To investigate how the period of a simple pendulum varies with its length.
The longer the length of a simple pendulum, the longer the period of oscillation.
Manipulated: The length of the pendulum, l
Responding: The period of the pendulum, T
Constant: The mass of the pendulum bob, gravitational acceleration
Pendulum bob, length of thread about 100 cm long, retort stand, stopwatch
- The thread is tied to the pendulum bob. The other end of the thread is tied around the arm of the retort stand so that it can swing freely. The length of the pendulum, l is measured to 80 cm as per the diagram.
- With the thread taut and the bob at rest, the bob is lifted at a small amplitude (of not more than 10°).

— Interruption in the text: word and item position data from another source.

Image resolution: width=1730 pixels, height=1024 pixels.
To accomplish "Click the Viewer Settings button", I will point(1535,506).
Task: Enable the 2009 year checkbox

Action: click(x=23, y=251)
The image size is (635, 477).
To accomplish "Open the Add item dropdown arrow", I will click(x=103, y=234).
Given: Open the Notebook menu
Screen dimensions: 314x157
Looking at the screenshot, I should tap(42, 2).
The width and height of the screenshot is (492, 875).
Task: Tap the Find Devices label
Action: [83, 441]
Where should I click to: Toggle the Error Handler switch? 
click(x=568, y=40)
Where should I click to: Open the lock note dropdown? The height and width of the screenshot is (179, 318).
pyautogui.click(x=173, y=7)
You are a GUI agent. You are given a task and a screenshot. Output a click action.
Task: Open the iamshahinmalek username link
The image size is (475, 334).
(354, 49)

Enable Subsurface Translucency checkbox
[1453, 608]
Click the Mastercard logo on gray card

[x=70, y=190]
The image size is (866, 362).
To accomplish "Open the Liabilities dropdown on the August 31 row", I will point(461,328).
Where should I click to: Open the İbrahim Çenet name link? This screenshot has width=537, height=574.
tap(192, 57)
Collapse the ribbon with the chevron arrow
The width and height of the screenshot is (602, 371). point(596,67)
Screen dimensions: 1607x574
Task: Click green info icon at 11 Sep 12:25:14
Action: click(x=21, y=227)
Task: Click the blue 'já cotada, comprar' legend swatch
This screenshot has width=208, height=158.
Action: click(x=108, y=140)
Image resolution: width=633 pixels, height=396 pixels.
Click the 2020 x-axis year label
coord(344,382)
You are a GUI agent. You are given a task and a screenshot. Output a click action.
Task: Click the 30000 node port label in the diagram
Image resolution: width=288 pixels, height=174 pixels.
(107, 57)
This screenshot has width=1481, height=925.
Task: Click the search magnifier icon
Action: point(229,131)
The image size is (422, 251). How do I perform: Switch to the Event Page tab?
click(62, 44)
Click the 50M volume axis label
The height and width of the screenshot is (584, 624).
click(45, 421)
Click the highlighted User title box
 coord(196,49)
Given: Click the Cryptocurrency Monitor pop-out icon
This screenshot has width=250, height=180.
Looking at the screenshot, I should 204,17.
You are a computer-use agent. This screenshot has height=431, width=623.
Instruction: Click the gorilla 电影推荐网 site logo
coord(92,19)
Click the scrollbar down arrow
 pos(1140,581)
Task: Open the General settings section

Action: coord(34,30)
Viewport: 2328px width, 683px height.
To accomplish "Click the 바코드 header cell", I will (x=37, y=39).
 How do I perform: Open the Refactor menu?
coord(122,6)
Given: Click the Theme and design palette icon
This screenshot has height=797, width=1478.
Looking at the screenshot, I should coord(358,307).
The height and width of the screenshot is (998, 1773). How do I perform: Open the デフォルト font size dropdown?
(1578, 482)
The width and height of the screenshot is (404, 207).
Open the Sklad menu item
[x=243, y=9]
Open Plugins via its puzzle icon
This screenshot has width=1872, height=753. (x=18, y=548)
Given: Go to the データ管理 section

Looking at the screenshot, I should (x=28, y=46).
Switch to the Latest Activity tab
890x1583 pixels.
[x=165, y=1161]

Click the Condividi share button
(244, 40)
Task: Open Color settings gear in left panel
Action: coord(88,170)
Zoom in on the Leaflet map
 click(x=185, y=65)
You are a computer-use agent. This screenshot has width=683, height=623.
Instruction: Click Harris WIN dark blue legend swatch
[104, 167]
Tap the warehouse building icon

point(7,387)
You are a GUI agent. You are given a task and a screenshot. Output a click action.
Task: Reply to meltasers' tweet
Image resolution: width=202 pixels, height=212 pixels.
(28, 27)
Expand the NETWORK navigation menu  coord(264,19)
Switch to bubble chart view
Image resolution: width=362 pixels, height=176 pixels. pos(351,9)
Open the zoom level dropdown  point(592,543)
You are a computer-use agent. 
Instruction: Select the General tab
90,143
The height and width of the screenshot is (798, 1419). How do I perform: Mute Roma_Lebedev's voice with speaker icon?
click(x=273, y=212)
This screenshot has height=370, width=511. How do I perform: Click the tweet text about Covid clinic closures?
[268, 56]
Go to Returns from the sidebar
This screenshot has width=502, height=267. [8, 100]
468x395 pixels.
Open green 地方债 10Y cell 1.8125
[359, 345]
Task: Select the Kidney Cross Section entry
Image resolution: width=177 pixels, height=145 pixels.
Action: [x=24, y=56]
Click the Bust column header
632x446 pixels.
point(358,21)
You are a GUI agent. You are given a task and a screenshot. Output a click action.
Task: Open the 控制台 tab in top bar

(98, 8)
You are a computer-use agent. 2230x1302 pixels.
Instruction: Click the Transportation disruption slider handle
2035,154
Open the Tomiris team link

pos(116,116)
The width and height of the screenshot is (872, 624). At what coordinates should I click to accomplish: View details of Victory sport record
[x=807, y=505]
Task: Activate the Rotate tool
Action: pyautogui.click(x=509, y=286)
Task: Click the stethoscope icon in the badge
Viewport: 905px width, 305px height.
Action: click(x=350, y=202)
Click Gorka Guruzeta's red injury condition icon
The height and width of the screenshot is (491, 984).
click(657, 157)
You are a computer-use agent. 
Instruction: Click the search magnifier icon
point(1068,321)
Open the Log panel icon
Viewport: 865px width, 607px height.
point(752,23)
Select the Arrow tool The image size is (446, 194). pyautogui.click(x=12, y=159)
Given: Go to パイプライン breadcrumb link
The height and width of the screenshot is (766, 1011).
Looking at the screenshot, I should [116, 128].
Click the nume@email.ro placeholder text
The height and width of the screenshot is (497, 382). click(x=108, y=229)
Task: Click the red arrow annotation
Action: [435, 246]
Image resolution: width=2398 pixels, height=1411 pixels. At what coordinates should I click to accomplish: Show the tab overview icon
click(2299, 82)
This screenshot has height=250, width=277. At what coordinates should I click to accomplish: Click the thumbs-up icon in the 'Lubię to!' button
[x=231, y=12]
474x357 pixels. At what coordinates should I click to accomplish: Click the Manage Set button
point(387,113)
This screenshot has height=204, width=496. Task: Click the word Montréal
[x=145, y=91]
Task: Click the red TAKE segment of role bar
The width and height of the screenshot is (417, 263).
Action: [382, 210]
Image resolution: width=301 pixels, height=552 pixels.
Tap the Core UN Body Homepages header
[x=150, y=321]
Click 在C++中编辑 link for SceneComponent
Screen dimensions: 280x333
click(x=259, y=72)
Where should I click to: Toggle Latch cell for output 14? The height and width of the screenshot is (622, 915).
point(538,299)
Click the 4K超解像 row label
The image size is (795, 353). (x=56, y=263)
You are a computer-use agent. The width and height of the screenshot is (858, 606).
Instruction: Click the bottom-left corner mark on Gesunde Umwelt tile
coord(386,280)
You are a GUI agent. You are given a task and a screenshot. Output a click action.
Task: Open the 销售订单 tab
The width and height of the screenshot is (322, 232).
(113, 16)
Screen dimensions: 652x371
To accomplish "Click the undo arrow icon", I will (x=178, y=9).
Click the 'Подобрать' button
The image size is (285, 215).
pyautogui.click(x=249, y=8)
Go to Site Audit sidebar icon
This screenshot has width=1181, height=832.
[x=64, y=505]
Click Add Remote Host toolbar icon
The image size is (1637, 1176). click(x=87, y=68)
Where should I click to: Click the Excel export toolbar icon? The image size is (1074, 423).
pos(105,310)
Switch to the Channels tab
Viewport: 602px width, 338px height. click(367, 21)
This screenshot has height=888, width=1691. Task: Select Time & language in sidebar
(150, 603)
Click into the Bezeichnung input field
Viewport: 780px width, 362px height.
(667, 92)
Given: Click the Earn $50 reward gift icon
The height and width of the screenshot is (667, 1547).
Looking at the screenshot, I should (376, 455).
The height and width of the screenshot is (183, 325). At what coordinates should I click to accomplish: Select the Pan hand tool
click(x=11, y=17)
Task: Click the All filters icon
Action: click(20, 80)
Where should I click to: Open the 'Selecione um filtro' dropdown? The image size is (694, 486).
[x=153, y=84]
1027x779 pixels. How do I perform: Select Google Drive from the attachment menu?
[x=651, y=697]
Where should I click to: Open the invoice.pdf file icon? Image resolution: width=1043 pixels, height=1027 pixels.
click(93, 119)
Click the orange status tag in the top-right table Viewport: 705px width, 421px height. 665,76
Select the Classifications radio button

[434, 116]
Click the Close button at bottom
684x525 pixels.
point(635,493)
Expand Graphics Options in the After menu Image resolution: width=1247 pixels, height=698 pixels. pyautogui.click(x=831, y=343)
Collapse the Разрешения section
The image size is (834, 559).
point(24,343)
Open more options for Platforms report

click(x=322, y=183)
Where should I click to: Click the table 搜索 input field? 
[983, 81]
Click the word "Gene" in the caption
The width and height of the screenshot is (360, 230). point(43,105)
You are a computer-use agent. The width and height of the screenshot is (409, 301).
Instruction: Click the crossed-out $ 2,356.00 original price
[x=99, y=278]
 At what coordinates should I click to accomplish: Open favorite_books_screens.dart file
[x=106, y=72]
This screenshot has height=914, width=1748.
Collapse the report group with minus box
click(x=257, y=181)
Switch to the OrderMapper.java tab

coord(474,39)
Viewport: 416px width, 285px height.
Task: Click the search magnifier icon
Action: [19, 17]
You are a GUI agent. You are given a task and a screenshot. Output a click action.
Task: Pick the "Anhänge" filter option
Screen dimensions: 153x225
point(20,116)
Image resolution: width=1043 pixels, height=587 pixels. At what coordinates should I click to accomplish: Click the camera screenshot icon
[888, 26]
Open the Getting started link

Ensure that the pendulum swings in a single plane.
- The time for ten complete oscillations of the pendulum is measured using the stopwatch.
- Step 3 is repeated, and the average of both readings are calculated.
- The period of oscillation, T is calculated using the average reading divided by the number of oscillations, i.e. 10.
- T2 is calculated by squaring the value of T.
- Steps 1 to 6 are repeated using l = 70 cm, 60 cm, 50 cm, and 40 cm.
- A graph T2 versus l is plotted.
The graph of T2 versus l shows a straight line passing through the origin. This means that the period of oscillation increases with the length of the pendulum, with T2 directly proportional to l.
The longer the length of the pendulum, the longer the period of oscillation. The hypothesis is proven valid.
The experiment was carried out in an enclosed room to avoid the influence of wind.